Monitoring Splunk

From forwarder to index to search is taking too long -- roughly 10 to 15 minutes

Communicator

Hey all,

I have a system that is generating a log that I need to have indexed and pull into Splunk. The system is on several individual boxes--so it spits out output and was set up with 3.4.5 to go to our central server.

The only problem is that it is now taking 10+ minutes to get from the system to the saved searches on the Splunk server. The system times are in sync, and there's no time zones to screw up the timing. The entries appear in order so it doesn't appear to be a problem with entries being lost or anything.

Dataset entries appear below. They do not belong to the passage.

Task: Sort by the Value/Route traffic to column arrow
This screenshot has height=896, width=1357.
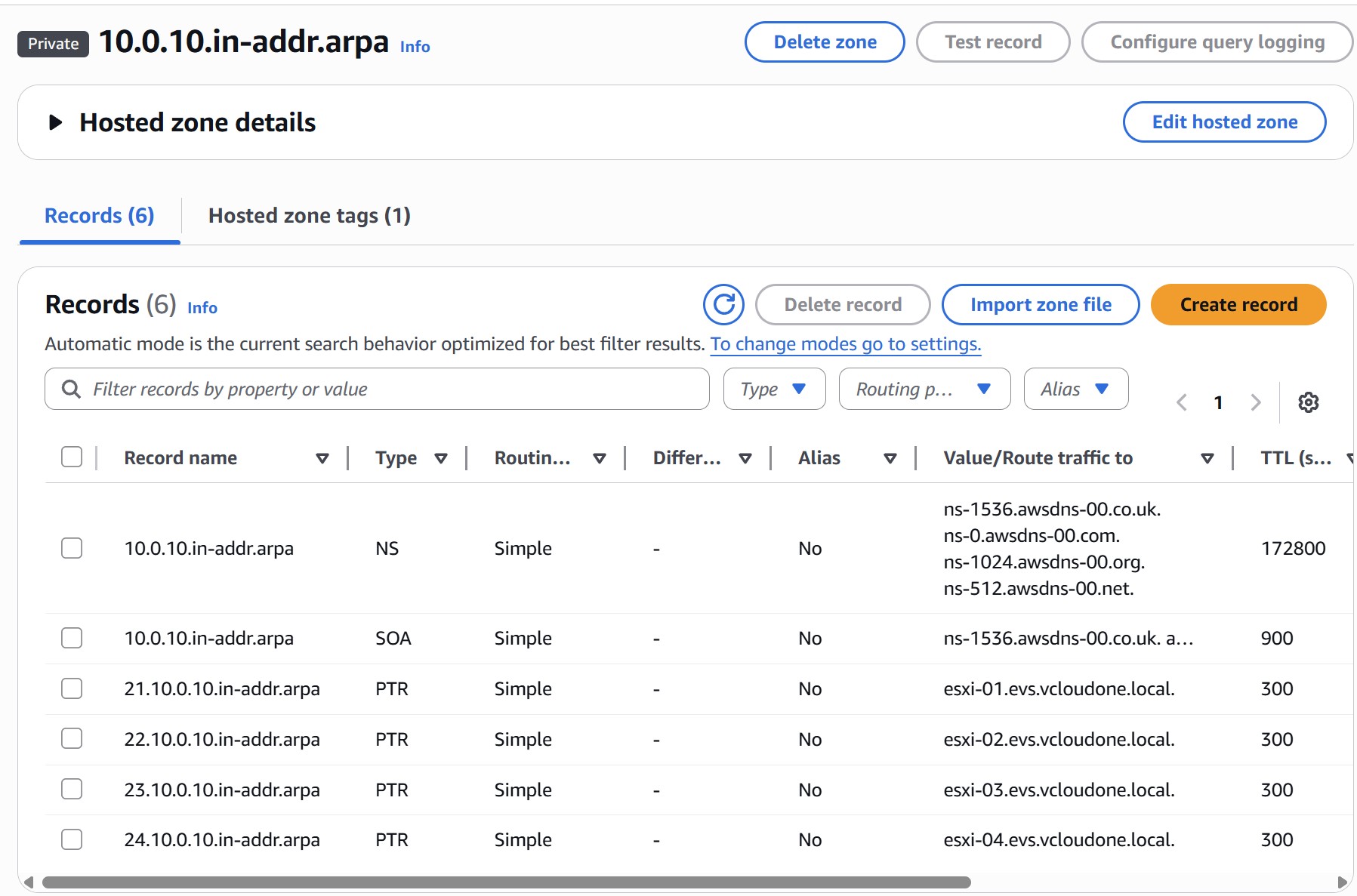Action: (x=1207, y=457)
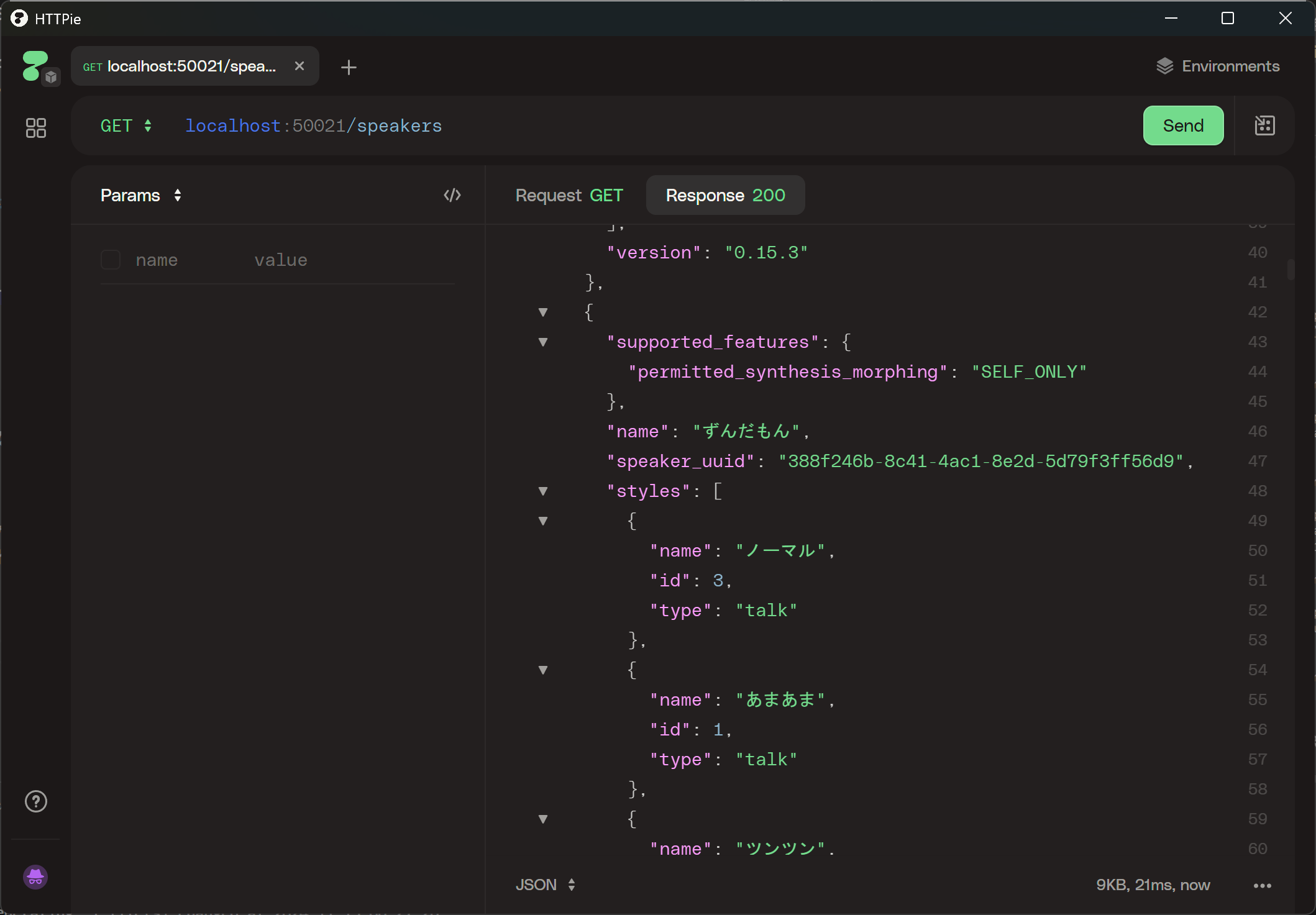Switch to the Request GET tab
1316x915 pixels.
569,195
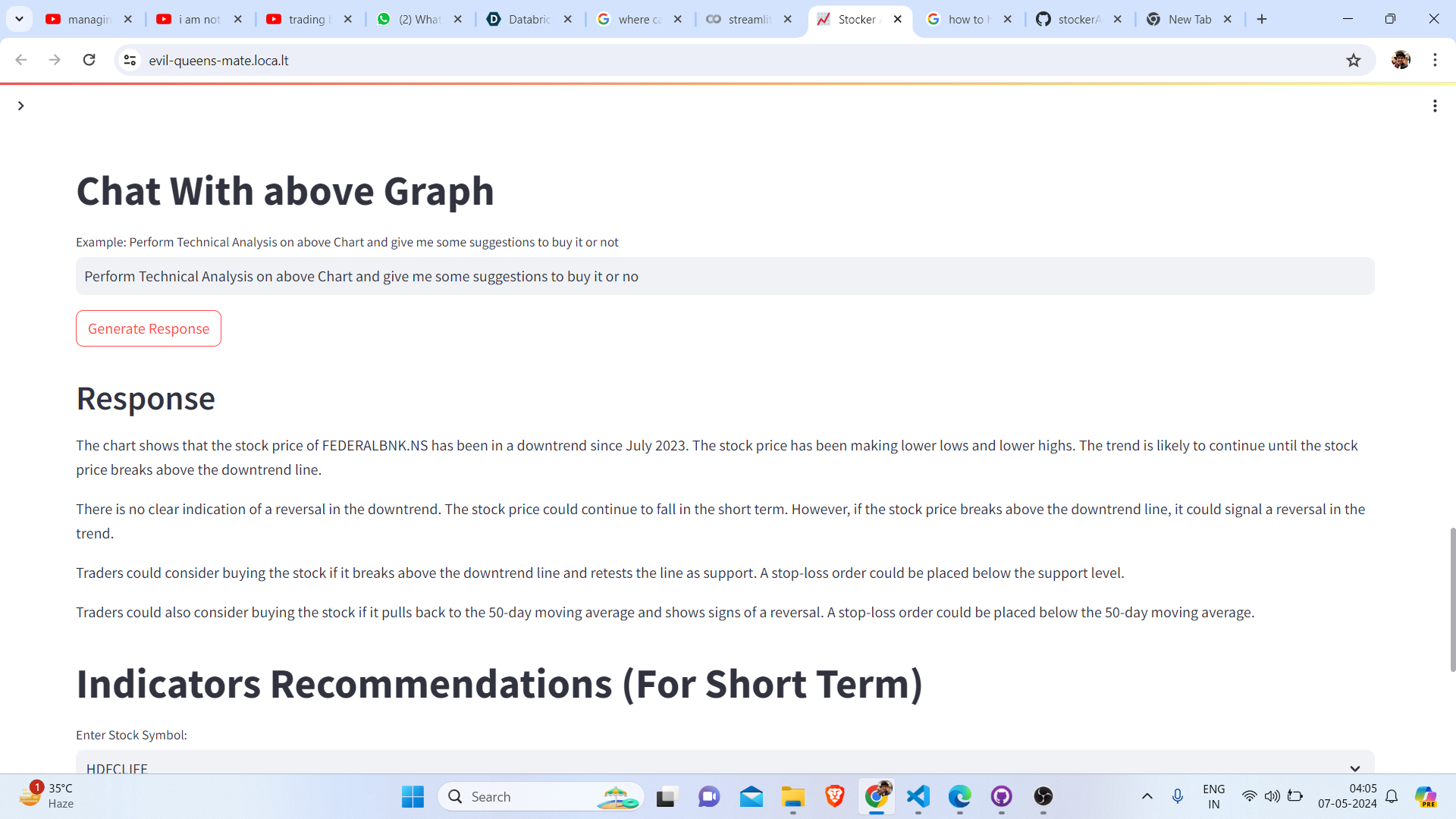Open Visual Studio Code from taskbar
Image resolution: width=1456 pixels, height=819 pixels.
(x=918, y=796)
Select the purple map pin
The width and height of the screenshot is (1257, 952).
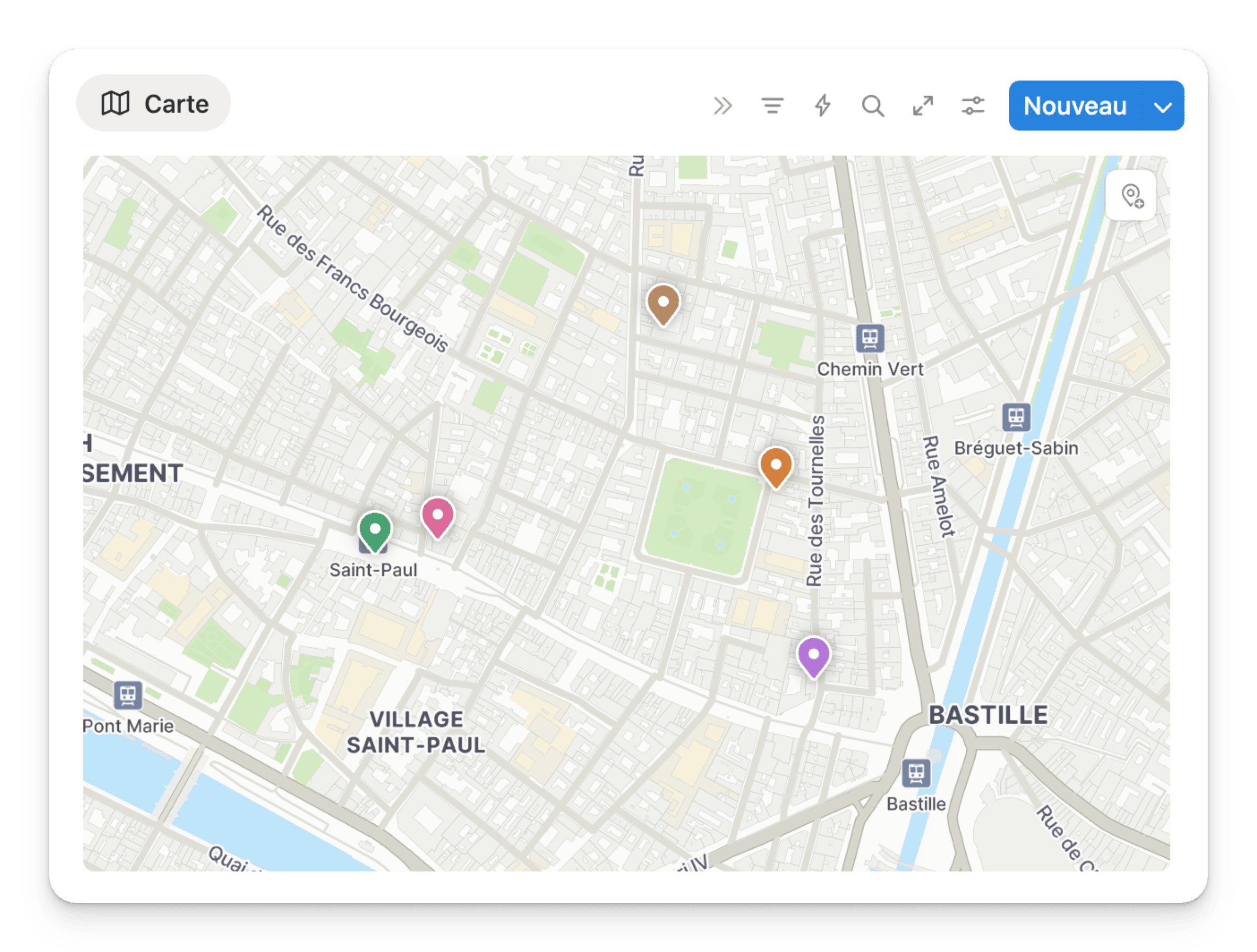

I am thinking that by adjusting some of the configuration, I can help reduce the problem. I saw these things that looked somewhat promising:

  • maxKBps = increasing this size
  • Making sure that we are tailing the file, rather than trying to do the entire file
  • indexAndForward = false to prevent the local 3.4.5 forwarder indexing it
  • not sending cooked data and sending raw data instead
  • Using tcpout....

If anyone else has any suggestions on how we might improve the speed from soup to nuts I'm very interested in hearing about it.

Thanks!

0 Karma

Splunk Employee
Splunk Employee

By default, light (universal) forwarders will usually limit themselves to transferring data at a maximum of 256 kbps. In these scenarios, increasing the limit may help with more real-time results.

You should find out the true delay of the data and check for any indexing problems.

If Splunk is behind with respect to indexing, you will see a delay like this. To check if Splunk is behind on indexing, look for blocked or filled queues:

index=_internal source=*metrics.log blocked

OR

index=_internal source=*metrics.log group=queue | timechart avg(current_size) by name

If you have consistently blocked queues or they are filled (1000 is the max value) then you will need to debug why Splunk is queue-ing data.

Communicator

Back again with an update.....

We're down to about 5 to 7 minutes of delay in getting from the log to the forwarder to the index. Our times are all synchronized, so there are no issues from there.

We are looking at settings and tweaking. Ideally, we want it to go down to about 3 minutes.

Thanks for allowing me to pick your great brains.
Wwhitener

0 Karma

Communicator

Thanks everyone.

We're looking at the issue of possible time lags and time zone difficulties right now.

0 Karma

Champion

Is there any reason why you couldn't update the system to a more up to date universal forwarder?
The system footprint will be less (although it still clearly shouldn't take as long as you have indicated).
The number of files shouldn't slow down the forwarder due to its system of CRC checking a file, have you looked in the splunkd.log to see if there are any errors or issues happening?

I guess with stuff like this you want to verify how often these logs are being written, be sure that they are updating very frequently. Perhaps even do a manual run of the log to track through the system?
If it is a large log file you can play around with the maxkbps however this shouldn't "restrict" events from showing up, it may delay some but I suppose if it is a large file this could have an adverse effect if too low.

You're doing extractions on the data before sending? this is going to slow things down and I believe the speed of this has been improved on 4+ but in most circumstances it is best to simply define a target index for the data and let the indexer handle the rest.

Esteemed Legend

You probably have too many files on the forwarder and Splunk is getting bogged down in the housekeeping of checking each one of them for changes (changes that will probably never happen). Try moving/deleting the old files and see if this helps.

0 Karma